WHAT TO WORK ON:
A. Answer these questions using the abstract on autonomous weapons and international humanitarian law.
(i) Which three principles of international humanitarian law does the abstract name?
(ii) Across which three parties does it say responsibility is diffused?
(iii) Which two interpretive mechanisms does it list?
B. Carry the abstract on autonomous weapons and international humanitarian law forward, picking up after its final sentence.
--- EXCERPT PROVIDED ---
Autonomous weapon systems, which can operate with varying degrees of human
oversight, pose complex questions for international humanitarian law (IHL)
particularly regarding the principles of distinction, proportionality, and
military necessity. These technologies disrupt traditional accountability
paradigms by diffusing responsibility across military commanders, states, and
private developers, thereby challenging established doctrines of state
responsibility and individual criminal liability. This paper interrogates
whether the existing corpus of IHL, codified primarily in the Geneva
Conventions and Additional Protocol I, remains adequate to address the ethical
and legal dilemmas raised by AI-enabled hostilities. Through a doctrinal and
comparative approach, it evaluates treaty provisions, customary norms, and
interpretive mechanisms such as the Martens Clause and Article 36 weapons reviews.
--- STORED ROWS ---
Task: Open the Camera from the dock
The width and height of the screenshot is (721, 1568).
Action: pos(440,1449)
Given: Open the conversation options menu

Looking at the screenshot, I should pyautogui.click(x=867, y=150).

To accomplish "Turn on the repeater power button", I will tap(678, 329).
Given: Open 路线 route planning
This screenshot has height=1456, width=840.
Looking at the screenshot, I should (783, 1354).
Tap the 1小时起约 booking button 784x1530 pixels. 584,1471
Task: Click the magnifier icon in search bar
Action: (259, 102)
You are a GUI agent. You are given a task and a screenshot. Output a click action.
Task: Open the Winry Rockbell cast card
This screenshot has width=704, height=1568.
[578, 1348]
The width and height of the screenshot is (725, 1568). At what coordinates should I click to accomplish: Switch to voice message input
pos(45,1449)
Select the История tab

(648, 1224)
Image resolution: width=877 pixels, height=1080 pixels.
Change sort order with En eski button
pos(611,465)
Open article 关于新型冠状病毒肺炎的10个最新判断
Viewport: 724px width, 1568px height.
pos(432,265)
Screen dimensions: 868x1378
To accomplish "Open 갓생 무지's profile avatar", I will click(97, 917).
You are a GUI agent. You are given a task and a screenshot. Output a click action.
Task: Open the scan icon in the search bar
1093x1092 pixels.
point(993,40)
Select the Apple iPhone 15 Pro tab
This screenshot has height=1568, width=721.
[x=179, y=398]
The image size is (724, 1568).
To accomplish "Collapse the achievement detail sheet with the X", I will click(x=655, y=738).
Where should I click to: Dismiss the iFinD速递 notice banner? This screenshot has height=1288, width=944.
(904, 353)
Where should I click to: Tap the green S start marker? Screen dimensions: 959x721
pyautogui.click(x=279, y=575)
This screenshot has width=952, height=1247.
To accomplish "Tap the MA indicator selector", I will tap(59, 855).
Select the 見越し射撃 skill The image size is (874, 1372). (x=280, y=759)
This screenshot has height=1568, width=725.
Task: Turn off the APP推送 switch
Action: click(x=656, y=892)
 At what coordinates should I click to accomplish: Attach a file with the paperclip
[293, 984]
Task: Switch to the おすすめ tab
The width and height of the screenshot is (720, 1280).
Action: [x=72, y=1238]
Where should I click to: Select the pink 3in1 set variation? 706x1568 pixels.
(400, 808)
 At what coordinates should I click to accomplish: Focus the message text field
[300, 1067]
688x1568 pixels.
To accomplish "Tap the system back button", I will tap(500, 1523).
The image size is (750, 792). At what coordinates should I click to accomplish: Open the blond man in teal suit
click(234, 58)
---
ANSWERS PER TASK:
A.
(i) Distinction, proportionality, and military necessity.
(ii) Military commanders, states, and private developers.
(iii) The Martens Clause and Article 36 weapons reviews.

B.
It further examines contested state practices and soft-law initiatives emerging
from multilateral forums, notably the UN Group of Governmental Experts on
Lethal Autonomous Weapons Systems. By situating this inquiry within
contemporary conflicts including the Russia, Ukraine war and hostilities in
Gaza. The paper highlights concrete manifestations of these challenges, such as
the opacity of algorithmic targeting and the evidentiary hurdles confronting
accountability mechanisms. Rather than advocating for wholesale normative
overhaul, it advances a recalibration strategy: reaffirming enduring IHL
principles while supplementing them with AI-specific safeguards, transparency
obligations, and verification mechanisms. In doing so, the study contributes to
an evolving discourse on aligning humanitarian imperatives with the realities
of technologically mediated warfare.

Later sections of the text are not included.